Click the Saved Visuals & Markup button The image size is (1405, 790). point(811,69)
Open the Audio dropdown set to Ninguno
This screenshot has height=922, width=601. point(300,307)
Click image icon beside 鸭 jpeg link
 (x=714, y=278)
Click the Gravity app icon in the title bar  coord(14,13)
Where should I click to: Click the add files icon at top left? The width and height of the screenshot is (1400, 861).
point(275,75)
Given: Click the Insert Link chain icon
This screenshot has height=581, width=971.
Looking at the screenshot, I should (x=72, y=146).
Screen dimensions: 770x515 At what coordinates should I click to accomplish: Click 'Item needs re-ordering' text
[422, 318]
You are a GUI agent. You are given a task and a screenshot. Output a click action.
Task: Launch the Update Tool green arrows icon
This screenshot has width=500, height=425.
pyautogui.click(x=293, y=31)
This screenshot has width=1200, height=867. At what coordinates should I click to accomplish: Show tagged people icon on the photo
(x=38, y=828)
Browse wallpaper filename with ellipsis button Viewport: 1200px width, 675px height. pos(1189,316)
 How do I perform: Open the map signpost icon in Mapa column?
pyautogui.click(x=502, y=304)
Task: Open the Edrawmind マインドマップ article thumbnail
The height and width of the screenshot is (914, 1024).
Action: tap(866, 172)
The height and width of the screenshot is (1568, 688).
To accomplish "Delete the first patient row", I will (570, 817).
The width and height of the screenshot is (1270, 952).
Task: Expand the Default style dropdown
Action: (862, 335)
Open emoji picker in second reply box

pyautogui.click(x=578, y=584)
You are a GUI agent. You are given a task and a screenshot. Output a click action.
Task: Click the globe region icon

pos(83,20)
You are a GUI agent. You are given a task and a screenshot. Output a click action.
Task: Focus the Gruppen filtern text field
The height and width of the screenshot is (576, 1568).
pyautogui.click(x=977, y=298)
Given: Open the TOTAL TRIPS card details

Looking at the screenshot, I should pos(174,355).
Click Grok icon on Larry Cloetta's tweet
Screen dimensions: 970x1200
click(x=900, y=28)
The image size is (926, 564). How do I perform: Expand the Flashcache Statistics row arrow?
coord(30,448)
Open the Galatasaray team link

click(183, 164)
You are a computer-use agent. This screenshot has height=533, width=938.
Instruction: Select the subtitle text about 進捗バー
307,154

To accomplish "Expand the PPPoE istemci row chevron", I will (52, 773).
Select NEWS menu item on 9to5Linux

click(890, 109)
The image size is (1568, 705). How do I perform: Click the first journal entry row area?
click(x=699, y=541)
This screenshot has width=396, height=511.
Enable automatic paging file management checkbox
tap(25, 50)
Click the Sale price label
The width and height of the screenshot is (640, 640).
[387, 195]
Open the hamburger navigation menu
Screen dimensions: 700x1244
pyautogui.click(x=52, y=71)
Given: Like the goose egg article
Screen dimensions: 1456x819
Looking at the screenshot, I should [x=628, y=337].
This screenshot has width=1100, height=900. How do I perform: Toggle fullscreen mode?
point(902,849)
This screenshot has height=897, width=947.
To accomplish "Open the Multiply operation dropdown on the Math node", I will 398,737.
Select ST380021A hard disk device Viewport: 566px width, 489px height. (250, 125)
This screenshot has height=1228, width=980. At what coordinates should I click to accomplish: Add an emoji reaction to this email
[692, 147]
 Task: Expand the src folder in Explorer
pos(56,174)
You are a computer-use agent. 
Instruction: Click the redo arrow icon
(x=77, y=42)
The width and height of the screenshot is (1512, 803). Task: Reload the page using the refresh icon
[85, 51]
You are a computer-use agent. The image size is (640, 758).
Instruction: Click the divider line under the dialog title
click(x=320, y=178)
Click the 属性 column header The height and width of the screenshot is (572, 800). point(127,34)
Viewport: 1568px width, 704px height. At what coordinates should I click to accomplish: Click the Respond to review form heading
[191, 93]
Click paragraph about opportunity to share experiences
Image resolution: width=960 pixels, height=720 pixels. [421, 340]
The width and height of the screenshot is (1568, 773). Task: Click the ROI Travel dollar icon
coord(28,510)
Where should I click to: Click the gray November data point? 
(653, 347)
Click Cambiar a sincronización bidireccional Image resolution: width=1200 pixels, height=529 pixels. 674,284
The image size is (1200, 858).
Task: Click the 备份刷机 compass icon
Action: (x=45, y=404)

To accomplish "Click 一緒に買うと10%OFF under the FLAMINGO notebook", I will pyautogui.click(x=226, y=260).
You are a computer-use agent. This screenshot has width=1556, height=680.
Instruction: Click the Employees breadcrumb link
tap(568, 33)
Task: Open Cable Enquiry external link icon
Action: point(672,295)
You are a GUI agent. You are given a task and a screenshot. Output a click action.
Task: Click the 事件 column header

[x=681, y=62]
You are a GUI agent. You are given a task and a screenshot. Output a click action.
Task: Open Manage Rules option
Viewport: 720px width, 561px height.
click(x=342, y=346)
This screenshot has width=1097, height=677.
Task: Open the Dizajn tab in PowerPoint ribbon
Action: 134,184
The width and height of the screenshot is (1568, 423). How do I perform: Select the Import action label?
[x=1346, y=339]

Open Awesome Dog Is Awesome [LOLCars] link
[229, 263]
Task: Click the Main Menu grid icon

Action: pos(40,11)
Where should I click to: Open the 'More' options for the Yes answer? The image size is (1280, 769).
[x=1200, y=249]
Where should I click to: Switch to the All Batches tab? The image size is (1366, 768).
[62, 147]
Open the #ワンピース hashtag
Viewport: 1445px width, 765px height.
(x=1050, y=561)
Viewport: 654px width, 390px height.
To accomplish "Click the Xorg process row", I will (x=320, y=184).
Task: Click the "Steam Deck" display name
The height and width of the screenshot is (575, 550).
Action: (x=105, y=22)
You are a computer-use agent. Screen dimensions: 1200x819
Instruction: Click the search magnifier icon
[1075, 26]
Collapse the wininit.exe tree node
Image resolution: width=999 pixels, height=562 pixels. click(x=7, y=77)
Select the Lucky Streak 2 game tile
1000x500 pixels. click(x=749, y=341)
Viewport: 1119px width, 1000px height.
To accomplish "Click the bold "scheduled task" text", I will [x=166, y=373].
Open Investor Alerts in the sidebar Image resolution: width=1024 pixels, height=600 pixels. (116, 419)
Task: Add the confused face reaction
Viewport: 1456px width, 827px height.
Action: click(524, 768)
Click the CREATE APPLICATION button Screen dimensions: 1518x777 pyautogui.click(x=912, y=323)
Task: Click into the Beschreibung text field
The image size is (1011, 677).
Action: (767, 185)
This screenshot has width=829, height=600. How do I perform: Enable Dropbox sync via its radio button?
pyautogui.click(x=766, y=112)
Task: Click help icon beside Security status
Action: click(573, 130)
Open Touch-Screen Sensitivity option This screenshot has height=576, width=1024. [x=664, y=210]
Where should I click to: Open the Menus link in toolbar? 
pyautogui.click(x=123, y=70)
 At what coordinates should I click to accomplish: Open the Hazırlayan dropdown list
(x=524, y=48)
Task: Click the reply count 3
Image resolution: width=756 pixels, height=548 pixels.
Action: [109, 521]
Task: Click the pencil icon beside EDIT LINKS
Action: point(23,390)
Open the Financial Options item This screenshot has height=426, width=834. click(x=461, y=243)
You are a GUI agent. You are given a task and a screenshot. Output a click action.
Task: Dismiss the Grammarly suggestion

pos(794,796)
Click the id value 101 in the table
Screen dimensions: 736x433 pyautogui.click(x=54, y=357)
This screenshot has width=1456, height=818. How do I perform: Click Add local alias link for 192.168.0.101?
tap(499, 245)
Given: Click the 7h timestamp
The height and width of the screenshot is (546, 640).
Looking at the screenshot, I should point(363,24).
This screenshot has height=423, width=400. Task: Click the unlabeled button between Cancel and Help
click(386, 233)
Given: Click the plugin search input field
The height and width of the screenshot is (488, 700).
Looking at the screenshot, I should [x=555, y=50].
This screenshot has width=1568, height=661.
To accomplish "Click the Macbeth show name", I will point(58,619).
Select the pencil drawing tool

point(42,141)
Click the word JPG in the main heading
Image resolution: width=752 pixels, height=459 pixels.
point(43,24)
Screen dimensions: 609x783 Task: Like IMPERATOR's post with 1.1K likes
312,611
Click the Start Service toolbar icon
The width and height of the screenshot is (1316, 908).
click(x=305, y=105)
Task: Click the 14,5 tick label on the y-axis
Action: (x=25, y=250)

********

Action item >> Copy the lines from the entries above in which the word "computer" appears.

Result for this task >>
You are a computer-use agent. This screenshot has height=533, width=938.
You are a computer-use agent. 
You are a computer-use agent. The image size is (640, 758).
You are a computer-use agent. This screenshot has width=1556, height=680.
You are a computer-use agent. Screen dimensions: 1200x819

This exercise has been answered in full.